High school ski teams have faced a dilemma this season - what do you do when there's no snow?

High school ski teams have faced a dilemma this season: What do you do when there's no snow?

Just as swimmers can't swim without water, skiers are strapped when their season arrives and the local mountain, in this case Mount Ashland, barely has enough white stuff to make a snow cone.

That, of course, is changing with each passing hour thanks to a steady stream of long-awaited storm activity.

Mount Ashland ski area opened Thursday morning, and those with a passion for wintry sports couldn't be happier.

Even the recorded voice on the resort's snow-report phone was chipper and welcoming.

Nine inches fell Wednesday night and another inch was added Thursday morning, bringing the base to 26 to 36 inches, depending on elevation.

"There's a ton of excitement," said Gary King, who oversees the Rogue Valley high school ski teams.

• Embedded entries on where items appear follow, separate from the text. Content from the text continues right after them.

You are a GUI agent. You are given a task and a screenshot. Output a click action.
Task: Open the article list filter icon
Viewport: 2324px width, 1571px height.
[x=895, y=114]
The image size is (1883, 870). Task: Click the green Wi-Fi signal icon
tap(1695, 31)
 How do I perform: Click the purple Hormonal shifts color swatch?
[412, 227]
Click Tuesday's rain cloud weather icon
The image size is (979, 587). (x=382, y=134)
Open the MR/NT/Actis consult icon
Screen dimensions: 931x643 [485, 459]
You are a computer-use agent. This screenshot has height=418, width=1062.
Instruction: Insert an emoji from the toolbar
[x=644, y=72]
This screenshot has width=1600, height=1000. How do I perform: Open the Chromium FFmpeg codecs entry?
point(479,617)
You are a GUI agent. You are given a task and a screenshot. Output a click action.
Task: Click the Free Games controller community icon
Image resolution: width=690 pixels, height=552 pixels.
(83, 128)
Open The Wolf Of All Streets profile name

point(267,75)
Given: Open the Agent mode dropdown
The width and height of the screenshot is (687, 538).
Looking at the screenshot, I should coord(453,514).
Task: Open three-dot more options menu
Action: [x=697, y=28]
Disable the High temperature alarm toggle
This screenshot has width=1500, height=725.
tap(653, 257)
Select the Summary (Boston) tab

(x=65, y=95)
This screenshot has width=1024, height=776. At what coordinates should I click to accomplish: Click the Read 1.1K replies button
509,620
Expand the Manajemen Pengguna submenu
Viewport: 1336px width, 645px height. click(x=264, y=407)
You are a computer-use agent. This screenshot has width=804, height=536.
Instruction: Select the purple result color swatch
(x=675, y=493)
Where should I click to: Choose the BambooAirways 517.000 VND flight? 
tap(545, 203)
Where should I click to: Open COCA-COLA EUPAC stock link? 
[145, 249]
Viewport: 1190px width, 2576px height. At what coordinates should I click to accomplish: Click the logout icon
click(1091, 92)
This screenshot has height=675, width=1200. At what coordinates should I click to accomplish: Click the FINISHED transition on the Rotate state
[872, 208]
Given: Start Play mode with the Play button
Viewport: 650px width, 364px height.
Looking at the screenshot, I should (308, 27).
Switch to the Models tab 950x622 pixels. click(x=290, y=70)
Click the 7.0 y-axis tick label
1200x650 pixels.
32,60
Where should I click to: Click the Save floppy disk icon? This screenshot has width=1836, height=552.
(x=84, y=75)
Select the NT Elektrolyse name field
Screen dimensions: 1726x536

They had a little bit of snow to ski on during the holiday break, but most of their work has been fitness and technique related on dry ground or inside.

Despite stormy weather late Thursday, King called for a practice on the mountain to get his skiers used to the idea of regular work on that day, as well as on Saturdays and Sundays when meets don't interfere.

Ordinarily, the ski teams are in competition by now. A practice race was scheduled Jan.7 and the first competition was slated last Friday and Saturday.

"Those have come and gone," said King, adding that members of the Oregon Interscholastic Ski Racing Association are required to get in at least five races by mid-February to qualify for state competition.

The state meet will be March 2-3 on Mount Hood.

King was at the ski area earlier Thursday to help as resort officials revamped schedules. Mount Ashland also is home to school snowboarding competition and Mount Ashland Racing Association events as well as other programs.

"Mount Ashland is juggling their schedule to help us," said King. "We have to try to fit everything in in the short amount of time we have left."

The first races will be next Friday and Saturday, he said, "If we get the snow as promised through the forecasts."

In the event Southern Oregon League teams can't get in five races — a mix of giant slalom and slalom — the league can petition the OISRA, citing forces (Mother Nature) outside its control for not being able to meet the requirement.

The Southern Oregon League is made up of teams or individuals from North and South Medford high schools, Crater, Ashland, Phoenix and St. Mary's.

King coaches them all, alternating his days in Medford and Ashland.

Klamath Union rounds out the league, one of six in the OISRA.

It takes three members to form a full team. Ashland's boys and girls teams are each full, as are the South Medford boys and Crater girls. Others don't have enough participation for team status but have individuals competing. The numbers could rise with the advent of snow, said King.

Even without snow, the skiers have been able to train.

King, who has been coaching prep skiers here for a half-dozen years and is certified as a U.S. Ski and Snowboard Association (USSA) instructor, said there are two base areas of training: technique and tactical. For the latter, gates are required, but there's hasn't been the requisite 2 feet of snow in which to set them.

The ski area was open the last two weeks of December, and King's corps of intrepid racers showed up in the mornings during the holiday break.

"Mount Ashland did such a good job of grooming a couple runs, we were able to still ski," said King. "There weren't many people showing up the rest of the day, but we have athletes who are dedicated and were up there anyway."

They worked on the core techniques of balance, pressure, steering and edging, and King said he has about 20 drills related to each phase. For instance, he said, the disco drill is for body positioning and the whirlybird drill has skiers spinning on their skis to hone pressure and edging skills.

In Medford, they worked out at Spiegelberg Stadium, running stairs and doing full-body drills on the turf. In Ashland, they took advantage of the school's new weight room.

"The kids' attitude and work ethic have been fantastic this year with the limitations they've had," said King. "We had the best attendance of dry-land training that I've had in six years of high school coaching."

When the season does get under way, there are several skiers to watch, he said.

The top boys are Charlie Legg (Phoenix), Reece Pressman (Ashland), Alec Bishop (Ashland), Ean Flockoi (Crater) and Nick Wogan (Klamath Union).

The leading girls are Megan Ganim (Ashland), Maddie Chavs (Ashland), Riley Houck (North Medford) and Kailey Flockoi (Crater).

Two boys and girls teams each qualify for state, as do two boys and girls each in giant slalom and slalom individual events.